Sydney Cockerell made his way initially as clerk in the family coal business, George J. Cockerell & Co, until he met John Ruskin. According to John Ruskin by Tim Hilton (p. 816), around 1887 Cockerell sent Ruskin some sea shells, which he collected. At that time he had already met William Morris. Cockerell tried to patch up a quarrel between Ruskin and Octavia Hill (Hilton, p. 832), who had been a friend of his late father Sydney John Cockerell, and godmother to his sister Olive.

From 1891, Cockerell gained a more solid entry to intellectual circles, working for the Society for the Protection of Ancient Buildings. The architect Detmar Blow was a friend (Hilton p.843). He acted as private secretary to William Morris, becoming a major collector of Kelmscott Press books; was secretary also to Wilfrid Scawen Blunt; and was Thomas Hardy's executor.

From 1908 to 1937 he was Director of the Fitzwilliam Museum, in Cambridge. He built up the Museum's collections of private-press books and manuscripts, prints, drawings, paintings (including Titian's 'Tarquin and Lucretia'), ceramics and antiquities. It was he who secured the Museum's rich holdings of works by William Blake and who bought its first Picasso print. He raised funds for building extensions, set up the first 'Friends' scheme in Britain and introduced Sunday opening.
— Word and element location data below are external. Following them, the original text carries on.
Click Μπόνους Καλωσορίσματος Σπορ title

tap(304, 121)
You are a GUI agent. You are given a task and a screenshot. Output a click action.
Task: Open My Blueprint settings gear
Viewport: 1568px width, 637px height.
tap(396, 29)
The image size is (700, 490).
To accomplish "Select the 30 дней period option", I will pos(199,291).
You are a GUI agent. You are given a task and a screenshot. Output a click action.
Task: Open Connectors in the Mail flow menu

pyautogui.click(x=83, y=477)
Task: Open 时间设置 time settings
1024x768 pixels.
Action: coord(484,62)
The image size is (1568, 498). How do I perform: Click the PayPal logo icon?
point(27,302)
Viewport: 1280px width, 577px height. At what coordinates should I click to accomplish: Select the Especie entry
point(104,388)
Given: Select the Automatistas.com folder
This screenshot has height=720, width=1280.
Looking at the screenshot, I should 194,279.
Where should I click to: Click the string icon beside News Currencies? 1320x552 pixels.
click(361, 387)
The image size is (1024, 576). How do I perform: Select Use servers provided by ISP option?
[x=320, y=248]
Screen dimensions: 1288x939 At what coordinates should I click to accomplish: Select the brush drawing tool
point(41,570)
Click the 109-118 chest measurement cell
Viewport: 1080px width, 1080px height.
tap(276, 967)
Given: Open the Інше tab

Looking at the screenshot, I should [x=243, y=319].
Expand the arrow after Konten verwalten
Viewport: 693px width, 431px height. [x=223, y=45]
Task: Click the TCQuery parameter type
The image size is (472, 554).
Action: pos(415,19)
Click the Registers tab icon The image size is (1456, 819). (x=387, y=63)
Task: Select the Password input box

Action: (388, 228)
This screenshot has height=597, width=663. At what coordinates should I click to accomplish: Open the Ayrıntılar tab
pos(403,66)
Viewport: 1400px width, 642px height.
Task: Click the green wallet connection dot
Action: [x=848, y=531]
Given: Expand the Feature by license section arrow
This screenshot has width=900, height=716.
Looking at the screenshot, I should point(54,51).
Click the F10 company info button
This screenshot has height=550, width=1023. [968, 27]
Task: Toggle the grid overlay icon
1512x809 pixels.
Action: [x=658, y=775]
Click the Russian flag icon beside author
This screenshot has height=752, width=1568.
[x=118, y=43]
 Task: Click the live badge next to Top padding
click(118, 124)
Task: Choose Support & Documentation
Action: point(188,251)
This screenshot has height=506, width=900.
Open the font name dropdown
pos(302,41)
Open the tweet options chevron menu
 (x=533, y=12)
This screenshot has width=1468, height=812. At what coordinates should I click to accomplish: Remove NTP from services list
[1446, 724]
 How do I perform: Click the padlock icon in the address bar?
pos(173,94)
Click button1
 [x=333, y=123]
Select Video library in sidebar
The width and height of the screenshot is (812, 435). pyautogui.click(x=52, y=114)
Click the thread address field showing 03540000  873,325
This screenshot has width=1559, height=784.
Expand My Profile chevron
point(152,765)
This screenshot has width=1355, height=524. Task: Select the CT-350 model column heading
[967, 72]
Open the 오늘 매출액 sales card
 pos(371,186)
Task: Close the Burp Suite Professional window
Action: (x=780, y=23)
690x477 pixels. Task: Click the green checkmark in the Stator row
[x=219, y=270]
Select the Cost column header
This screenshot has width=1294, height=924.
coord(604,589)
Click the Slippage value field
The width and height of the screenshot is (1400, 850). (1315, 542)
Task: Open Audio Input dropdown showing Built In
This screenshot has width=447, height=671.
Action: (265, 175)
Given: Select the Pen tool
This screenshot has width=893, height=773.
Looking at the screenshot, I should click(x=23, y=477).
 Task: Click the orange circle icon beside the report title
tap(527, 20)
Cockerell appears as one of a circle of three figures in the book by Dame Felicitas Corrigan, The Nun, the Infidel, and the Superman, with Dame Laurentia McLachlan and George Bernard Shaw. It was later dramatised by Hugh Whitemore as The Best of Friends, which was produced on stage at the Hampstead Theatre in 2006 and on television in 1991.

According to Penelope Fitzgerald's life of Charlotte Mew, Charlotte Mew and Her Friends (1984), "Cockerell was one of the six children of a Brighton coal merchant who died quite young. This meant a hard start, but, as he told his biographer, Wilfred Blunt, 'I was protected by poverty from marriage until I was forty.' During that time he was able to develop his two ruling passions - the arts (or rather the classification and collecting of them), and the cultivating of great men. When he became Director of the Fitzwilliam in 1908 he identified the Museum entirely with himself, and heroic indeed were his efforts to tap bequests, endowments, and death-bed legacies which would enrich it in every department. He calculated that during his lifetime he had made a quarter of a million pounds for the Fitzwilliam, and about a dozen enemies."